* [TEXT SEGMENT]:
** BEGIN **

# 2009 UFHORA Winter Nationals In Florida



## E-Force-1

AND










PRESENTS

Click here for webpage:
2009 UFHORA WINTER NATIONALS IN FLORIDA 

Click here for flyer:
2009 Winter Nats Race Flyer 


WHEN:
FEBRUARY 20TH, 21ST, 22ND 2009

WHERE:
The Raceway.Biz
Cocoa, FL (Space Coast)

1507 N Cocoa Blvd 
Cocoa, FL 32922-6933
Contact Info	321-639-4692 
Business
Bill’s email: [email protected] 
321-253-9278 Home
321-684-9772 Cell


AIRPORT INFO
59 Miles SE OF ORLANDO SANFORD INT*L AIRPORT (SFB)
37 MILE E OF ORLANDO INT*L AIRPORT (MCO) 
24 MILES N OF MELBOURNE INT*L AIRPORT (MLB) 

RACE CLASSES:
SUPPORT RACES (IF ENOUGH INTEREST, THUNDER STORM, AMATEUR MODIFIED)

** END **

* [SET EXERCISE]: According to the Winter Nationals announcement, on what dates does the event take place? The data after the Winter Nationals announcement is not needed for anything here.

* [RAW DATA]:
** BEGIN **

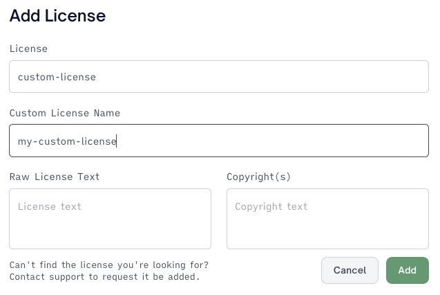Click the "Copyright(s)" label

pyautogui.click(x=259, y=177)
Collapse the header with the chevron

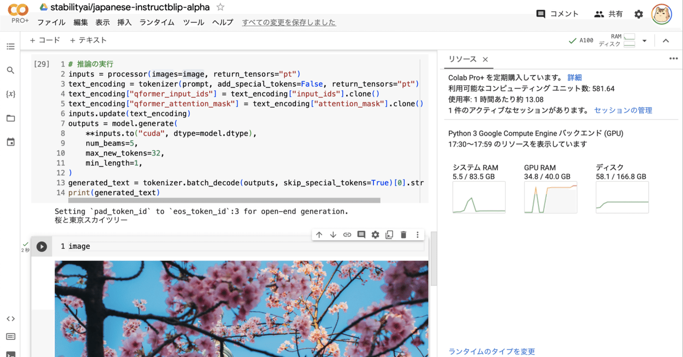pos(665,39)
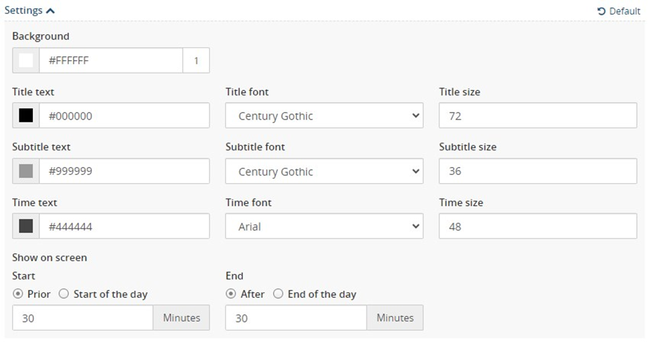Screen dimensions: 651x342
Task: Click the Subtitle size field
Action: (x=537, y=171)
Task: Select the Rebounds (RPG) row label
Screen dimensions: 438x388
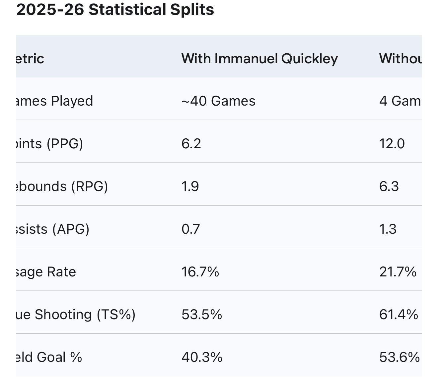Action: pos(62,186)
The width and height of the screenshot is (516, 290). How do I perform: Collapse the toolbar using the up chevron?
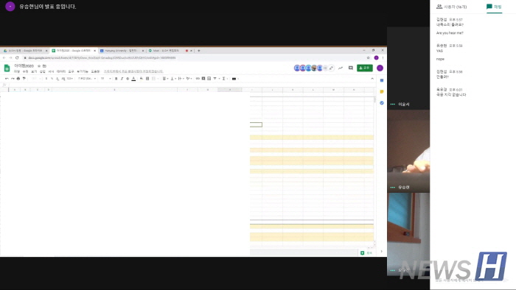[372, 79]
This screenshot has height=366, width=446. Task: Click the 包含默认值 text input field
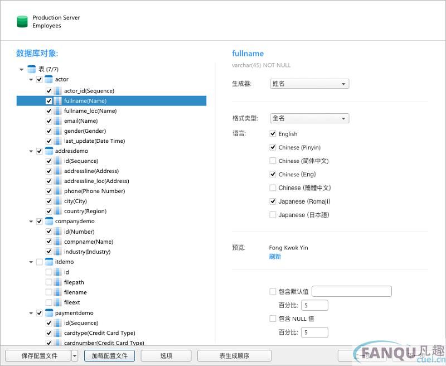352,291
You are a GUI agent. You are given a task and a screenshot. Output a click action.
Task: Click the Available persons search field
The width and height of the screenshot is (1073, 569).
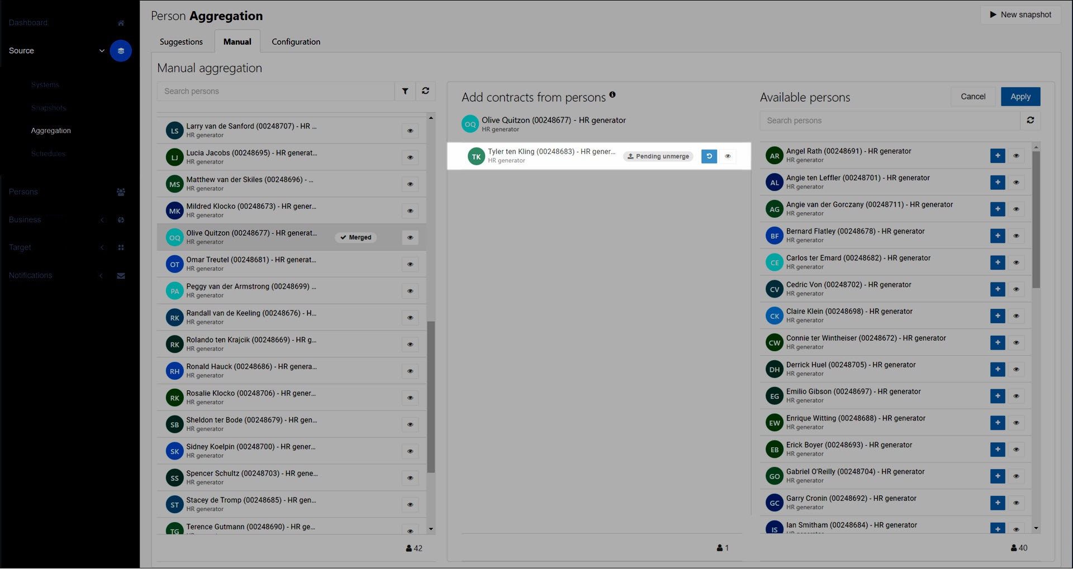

** END **

* [EXERCISE OUTPUT]: February 20th, 21st, and 22nd, 2009.